I'm now 1-1 in brisket.. both briskets were just the flats.. both being about 6 lbs each

My first brisket was as follows:

Took internal up to about 165.. then wrapped it with some sauce and brought it up to 195.. then kept it wrapped and put it in a cooler for 2-3 hours.. it was fantastic. Temperature on the smoker was between 225 or 250 at all times.

Work has been stressful lately and I haven't had an occassion to cook a brisket (only 2 of us plus a 3 yr old).. so I told my wife "I want to cook some meat".

So I pick up a brisket and felt like experimenting..

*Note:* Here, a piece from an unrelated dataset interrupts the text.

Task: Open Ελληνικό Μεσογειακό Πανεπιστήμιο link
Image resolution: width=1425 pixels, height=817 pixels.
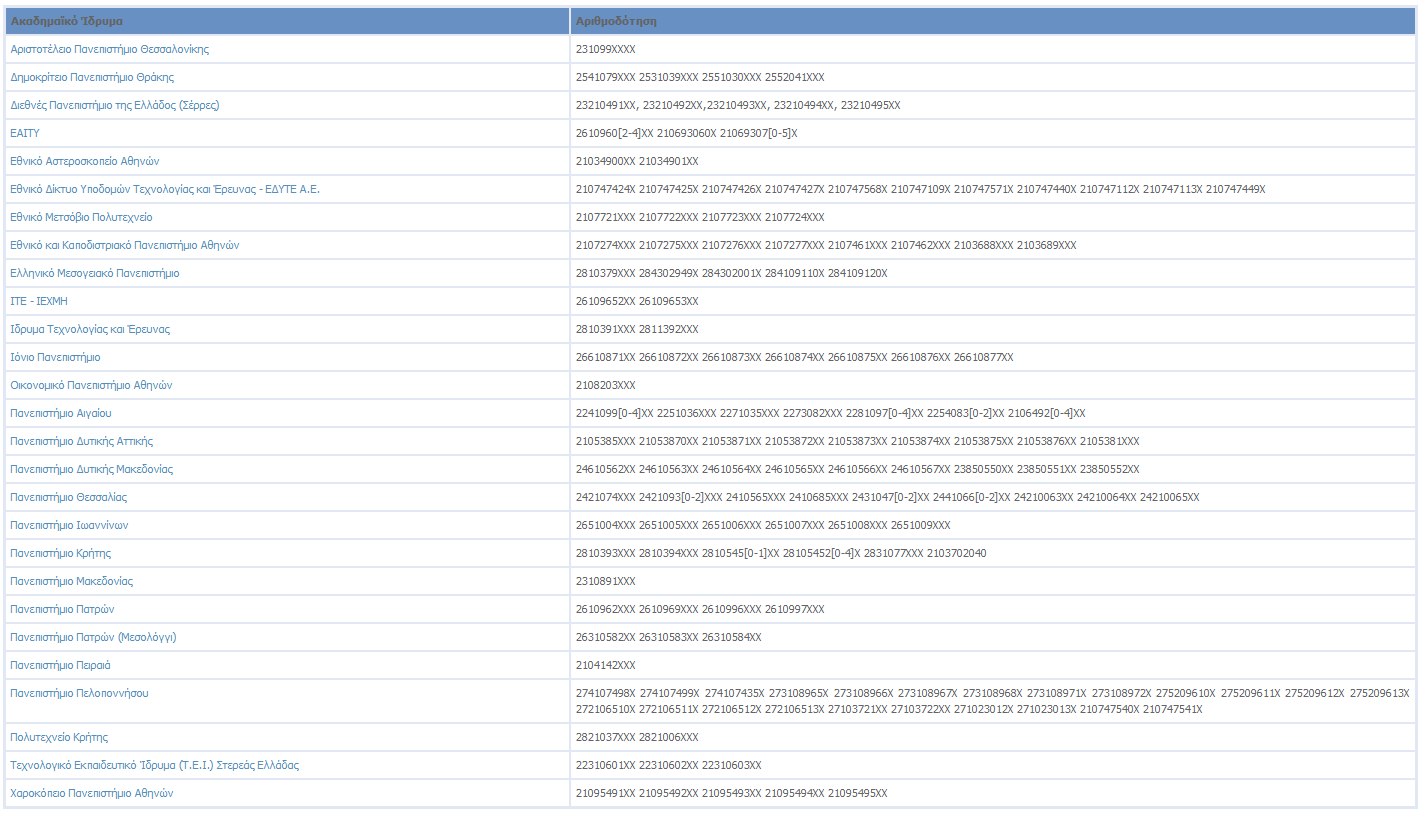Action: [94, 273]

1. I used a mix of lump and briquettes this time (first time I used all briquettes)
2. I tried to not foil this time but 7 hours in on a 6.11 lb brisket and I was still at 173 degrees on the thick part of the flat. I got nervous so I foiled...
3. Took it off when it hit 192 (total of about 8.5 hrs). left it foiled and put it in a cooler for about 45 minutes
4. by then it was getting late so I took it out and let it rest on the counter (still wrappped) for about 15 minutes.
5. Sliced in and it had a great smoke ring but the consistency of the meat was not good... very very dry.
6. The taste was great. Used a "Salt Lick" rub. I was very happy with the taste but I just couldn't overcome the dryness..
7. Also it seems like it never fully broke down the fibers..

What did I do wrong on the second one? I think one thing is I took the temperature in the wrong end. I had my probe in the thickest part of the flat and I'm guessing that the more narrow part was done much earlier..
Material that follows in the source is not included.